Understanding CMBS Loans

Commercial real estate loans are not always as simple as they used to be. In the past a lender, usually a bank or a mortgage company, checked a borrower’s credit rating and the potential value of the real estate in question, and decided if the loan was a good risk. If the bank or mortgage company agreed to extend the loan, the actual money came from the lending institution’s reserves. Sometime in the 1990s, a new way of funding the loans was created. Dubbed Commercial Mortgage Backed Security (CMBS) loans, these loans were funded by investors looking to make a profit.

When a loan is sold as an investment, it must first be split up based on its risk factor. The way this is typically done is to combine multiple loans into one investment block. Shares in the blocks are sold based on the level of risk involved with the loans they contain. Usually, higher risk means a higher rate of return on the investment. Obviously, loans that are not quite as risky will return a lower amount of profit to the investors. The interesting thing about CMBS loans is that a particular share may represent parts of multiple loans. The loans are combined and then split up into shares based on risk level.

Since these loans are primarily an investment vehicle, they have attributes that differ from conventional commercial mortgages. One major difference is a penalty for early payments. When the borrower decides to pay off the loan early, the investors do not receive all of the returns they were expecting. To compensate for this fact, the loan agreement usually includes the addition of penalties when the loan is prepaid.

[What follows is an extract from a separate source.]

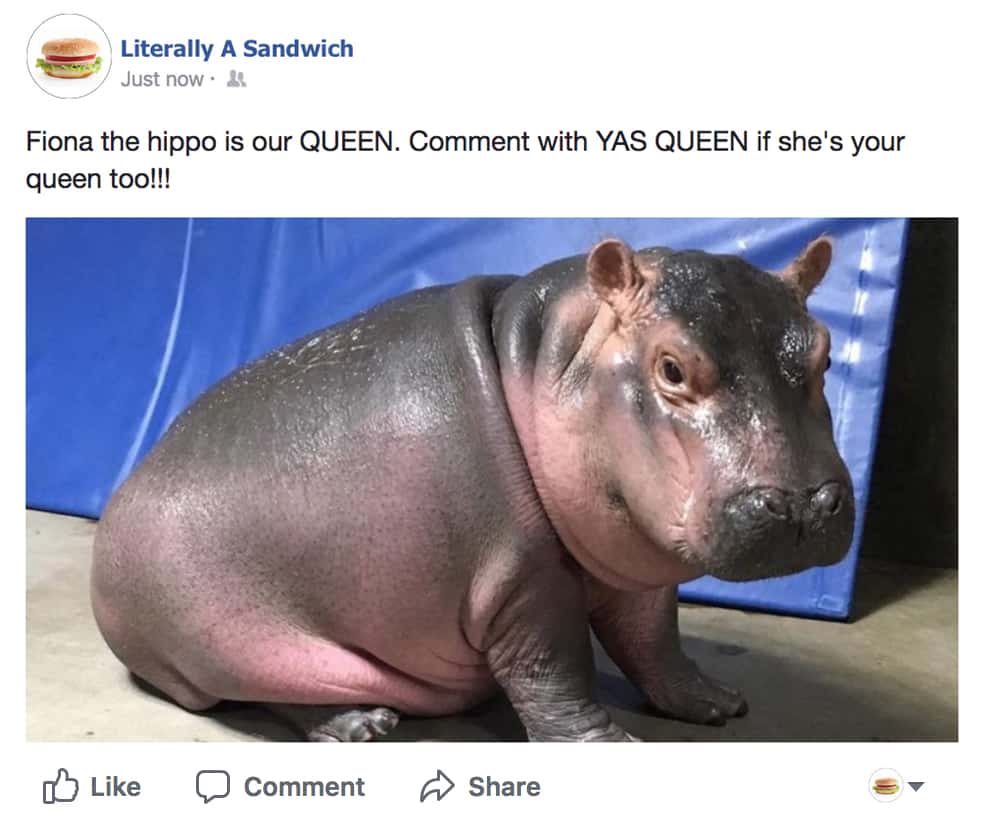Image resolution: width=989 pixels, height=822 pixels.
Task: Click the Share arrow icon
Action: pyautogui.click(x=437, y=786)
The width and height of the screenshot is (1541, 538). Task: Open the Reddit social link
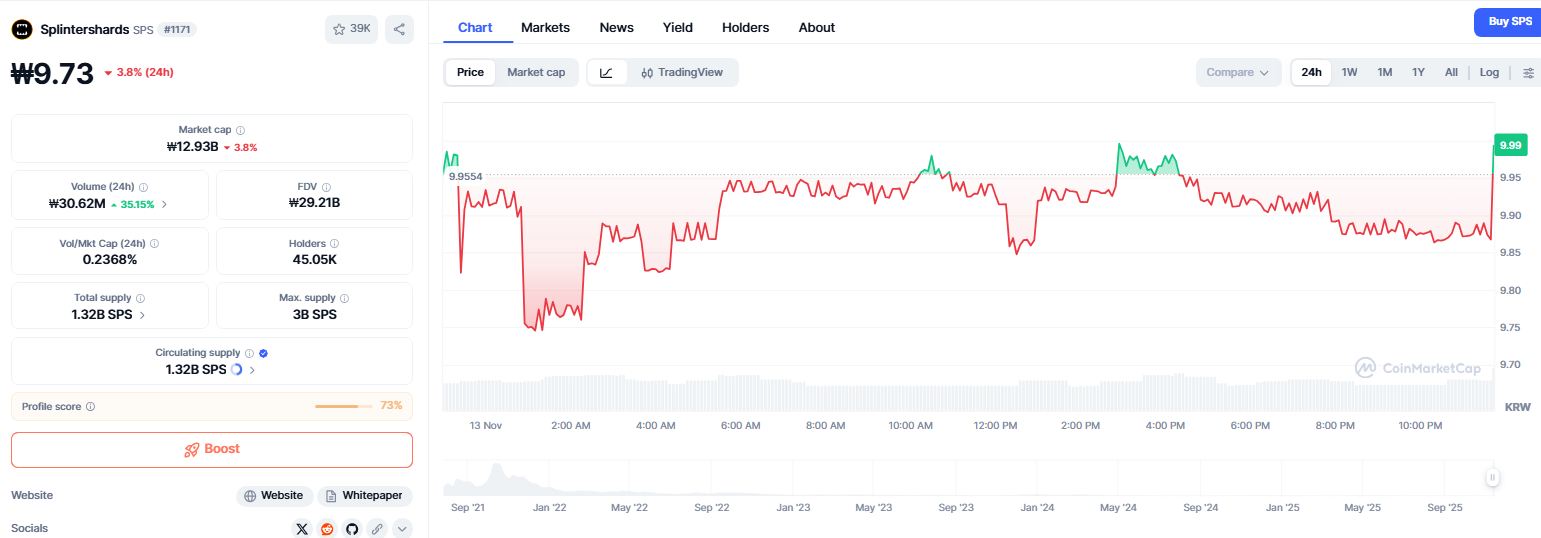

This helps protect the investors from losing out on money that is lost by the borrower trying to avoid paying interest. CMBS loans favor the investors since they are the ones who provide the capital for the loan in the first place.

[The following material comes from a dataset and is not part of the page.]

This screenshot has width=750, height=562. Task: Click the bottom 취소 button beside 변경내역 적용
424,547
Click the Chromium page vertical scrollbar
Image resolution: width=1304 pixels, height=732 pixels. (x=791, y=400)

Using commercial mortgages as an investment can be a risky venture. It is up to the entity who combines the multiple loans and rates the risk level to make sure that the investors know what they are getting into. The rating of the loans as prime or subprime is actually considered by some as the most crucial part of the process. If investors believe they are getting a low-risk investment, but in reality the loans have been overvalued, a crash can occur. Overall, when handled properly, CMBS loans are usually beneficial for both the investors and the ones who receive the money to purchase commercial real estate.